As with any experience, coping's the essence. Anybody seems perfectly capable of stumbling into anything. Integrating that event into usable experience might require some radically different focus, such as the ability to stand meta to one’s feelings, for instance, to serve as one's own fair witness. It's damnably difficult to observe even one's slow-motion train wrecks. Perspective narrows whenever we catch ourselves in a frame. It might be that we cannot observe ourselves, however diligent our intentions, that only others can see us, though they will be influenced by all they cannot perceive from their perspectives, too. Perhaps there can be no unbiased witnesses, and whatever we experience merely misleads, so that our conclusions cannot help but misrepresent actual events. The blind leading the blind could prove to be a dramatic improvement.
My feelings serve as the final arbiter of my plotlines. If I can't know what actually happened, I can certainly feel the aftereffects of any experience.
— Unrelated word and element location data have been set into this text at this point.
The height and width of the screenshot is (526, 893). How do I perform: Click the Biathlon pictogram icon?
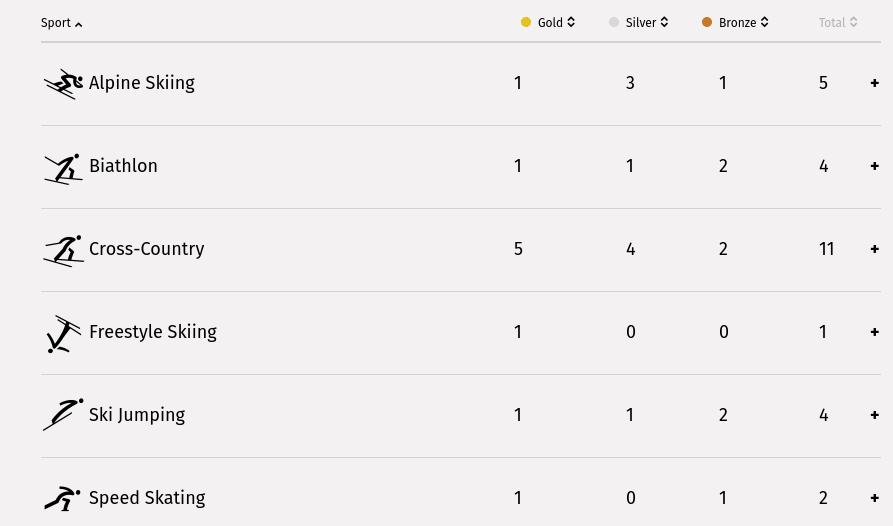[x=63, y=167]
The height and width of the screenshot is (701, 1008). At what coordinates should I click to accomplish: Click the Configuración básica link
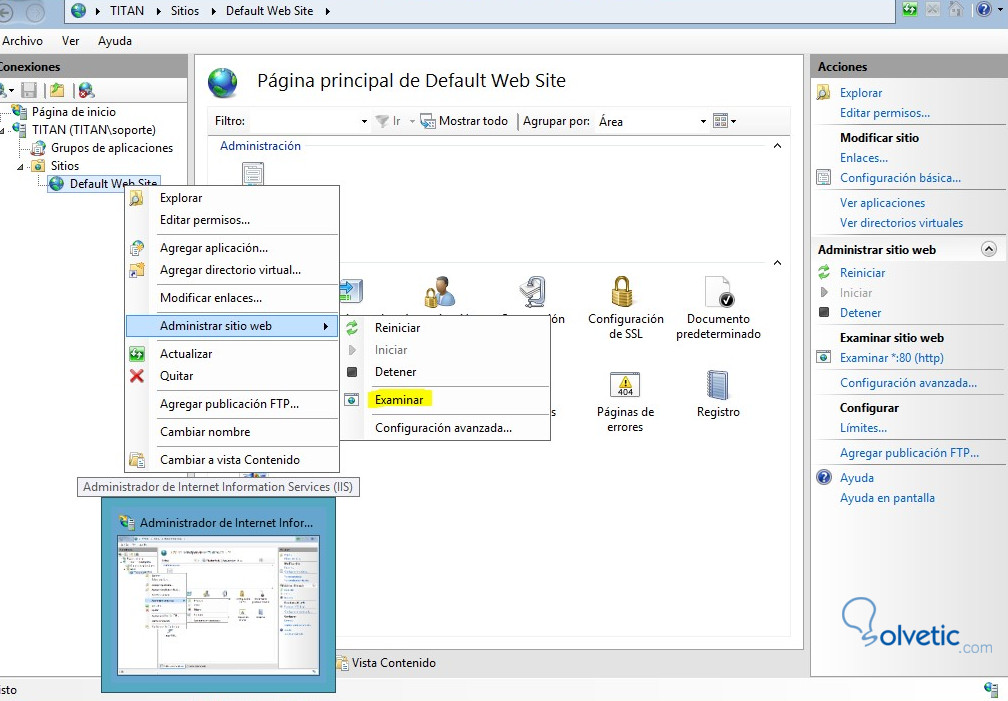coord(900,178)
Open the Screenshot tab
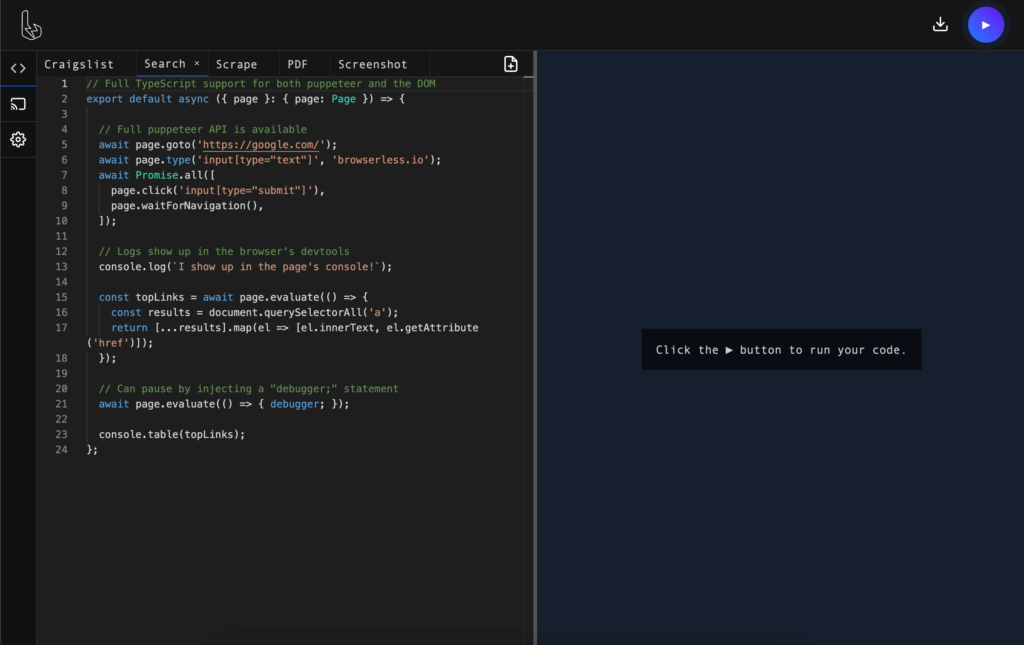The width and height of the screenshot is (1024, 645). coord(372,63)
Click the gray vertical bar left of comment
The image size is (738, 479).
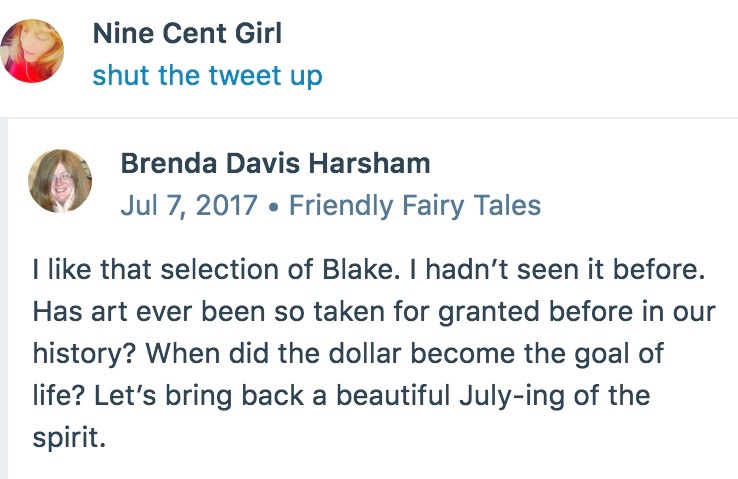pos(4,300)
When I send myself regrets, I get different sensations than when I send myself heartfelt congratulations. I prefer those and tend to judge all feedback, even my own, against my memories of those most reassuring appreciations. I don’t even have to actually DisappointMyself to DissapointMyself sometimes. Merely failing to elicit reinforcement can serve as adequate disappointment. Even feeling hollow or aimless seems to diminish me more than sufficiently.
The Muse had insisted that I accompany her to her sister's fiftieth wedding anniversary in South Dakota. This would entail at least ten days to drive the vast distance and visit, dictating that I be away from our front porch project for nearly two weeks, just as the parts start arriving from fabrication. I agreed to do the painting and complete my work before the assembly began. This would require a lot of work to be accomplished in the early morning hours, as the blistering summer weather would allow. A day or two with late starts threw off the schedule. Delayed delivery of parts further knocked a hole in the plan. I couldn't figure out how to balance my obligations with The Muse's expectations. I felt damned whatever I chose, leaving me with only one option: DisappointingMyself.
I didn't quite find the words to mention the unspeakable. The Muse was furious, of course, and I suppose I felt just as angry with myself. She can fly, now at last-minute pricing, which will still be less than we would have spent driving. Yes, we'll miss one of our favorite experiences: days of discovering what can only be uncovered while driving together across places like Montana or Wyoming. Lord knows, we could both use some time away from The Villa, but not if leaving threatens completing our porch project, which has already seen two winters unfinished. Not if it means failing to fulfill my obligations to complete the painting. A late start yesterday morning left me roasting when the sun rose over the garage. Blinded by sweat dripping into my eyes behind my fogged sunglasses, I found myself feeling overwhelmed. Worst, I was making mistakes. I fled into the cool shade inside to hide out from myself, knowing for sure only that I was DissapointingMyself again.